Wednesday, February 1, 2012

How to Introduce a Speaker at a Meeting or Conference

Whether you are the emcee of an event or overseeing a company sales meeting, you may be expected to skillfully introduce individuals who are scheduled to speak. Here is a brief overview of that topic, which addresses why a speaker needs to be introduced; how to prepare the introduction; and suggestions for organizing your thoughts.

Introducing the speaker serves two primary purposes. First, the introduction serves as a transition. The individual about to speak was previously in the audience, out of the room, and/or might be unknown to attendees at the particular event. This individual will now be stepping forward to share insight on a subject. Your introduction acknowledges this physical and emotional shift, and also helps listeners in the audience mentally move from where they were (i.e., focused either on the previous speaker or another topic) to the upcoming speaker and the topic he or she will address.

Second, your introduction offers valuable cues to the audience as far as what they should expect from the speaker and the topic. Thus, you want to answer the following questions: Why is the topic being presented at this time? Why should individual audience members care? Why has the speaker been chosen to address this topic? What special preparation, knowledge, or experience qualifies this person to speak?
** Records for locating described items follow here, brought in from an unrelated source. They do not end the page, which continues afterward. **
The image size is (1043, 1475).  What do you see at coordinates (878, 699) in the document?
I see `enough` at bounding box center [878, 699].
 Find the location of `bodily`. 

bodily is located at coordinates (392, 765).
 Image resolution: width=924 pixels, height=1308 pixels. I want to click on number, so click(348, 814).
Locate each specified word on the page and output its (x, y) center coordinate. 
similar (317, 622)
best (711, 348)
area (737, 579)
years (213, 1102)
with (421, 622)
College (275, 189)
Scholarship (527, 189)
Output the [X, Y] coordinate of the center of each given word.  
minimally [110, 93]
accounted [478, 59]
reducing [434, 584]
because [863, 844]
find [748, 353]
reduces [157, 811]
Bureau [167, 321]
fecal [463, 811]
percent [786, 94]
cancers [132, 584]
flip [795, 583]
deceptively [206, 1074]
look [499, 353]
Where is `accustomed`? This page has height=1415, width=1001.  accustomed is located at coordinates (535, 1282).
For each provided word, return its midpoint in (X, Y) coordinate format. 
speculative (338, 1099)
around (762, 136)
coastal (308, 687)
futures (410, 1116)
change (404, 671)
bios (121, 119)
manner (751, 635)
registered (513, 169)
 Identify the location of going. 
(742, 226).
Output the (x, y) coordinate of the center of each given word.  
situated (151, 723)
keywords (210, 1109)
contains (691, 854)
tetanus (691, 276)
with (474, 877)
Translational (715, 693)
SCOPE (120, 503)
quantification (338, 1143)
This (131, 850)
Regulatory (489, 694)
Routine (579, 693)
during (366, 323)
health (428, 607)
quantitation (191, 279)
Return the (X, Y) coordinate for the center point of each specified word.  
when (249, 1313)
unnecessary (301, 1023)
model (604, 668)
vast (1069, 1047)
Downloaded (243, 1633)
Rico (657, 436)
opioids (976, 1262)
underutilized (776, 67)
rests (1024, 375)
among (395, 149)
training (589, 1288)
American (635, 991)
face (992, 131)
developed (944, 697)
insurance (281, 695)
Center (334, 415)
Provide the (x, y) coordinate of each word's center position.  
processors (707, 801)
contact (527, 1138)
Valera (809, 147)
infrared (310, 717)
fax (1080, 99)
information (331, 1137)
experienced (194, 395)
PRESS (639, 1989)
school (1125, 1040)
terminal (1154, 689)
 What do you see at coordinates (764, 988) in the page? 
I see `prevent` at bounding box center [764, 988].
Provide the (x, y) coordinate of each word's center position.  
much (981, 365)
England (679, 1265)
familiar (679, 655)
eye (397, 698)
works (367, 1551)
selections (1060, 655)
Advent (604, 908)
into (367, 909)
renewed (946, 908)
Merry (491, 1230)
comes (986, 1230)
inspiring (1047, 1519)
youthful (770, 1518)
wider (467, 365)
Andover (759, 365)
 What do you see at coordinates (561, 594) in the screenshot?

The speaker may already have prepared an introduction for you to use. If so, practice reading it aloud several times so your presentation on the day of the event is smooth and polished.

If the speaker has not prepared an introduction, you’ll need to do so before the actual event. Contact the speaker to secure biographical information and inquire about his or her personal objectives for the presentation, perceived value of the topic to listeners, and any other thoughts that will inform the preparation and delivery of the talk.

You are now ready to write the introduction. Like any good presentation, your introduction will have an opening, body, and conclusion. The opening should grab the audience’s attention by establishing the importance of the subject the speaker is about to address. The body of your introduction needs to answer four questions, alluded to above: Why this topic? Why this audience? Why this speaker? Why now? Your conclusion should highlight the speaker’s importance to the overall proceedings and make him or her feel welcome, after which point you lead the applause and gracefully invite the speaker to the front of the room to deliver the talk. Wait for the speaker to arrive before vacating the area from which this individual will be speaking. You should plan on speaking for thirty seconds to two minutes, depending on the nature of the event and the celebrity of the speaker.

Your introduction is not a summary of the speech, nor should it include every detail in the presenter’s professional and personal background. It is not typically an occasion to make a joke at the speaker’s expense. Therefore, it’s advisable to share your written introduction with the speaker prior to the event to make sure it’s acceptable.

By avoiding these pitfalls and following the related guidelines, you are more likely to deliver an introduction that goes a long way to helping the speaker succeed. Equally important, you’ll be contributing to the overall effectiveness of the event.

1 comment:

Christiane Crawford said...

Thank you Mitchell. This is really informative. I recommend anyone who might ever be called upon to do an introduction, read this. It's very helpful.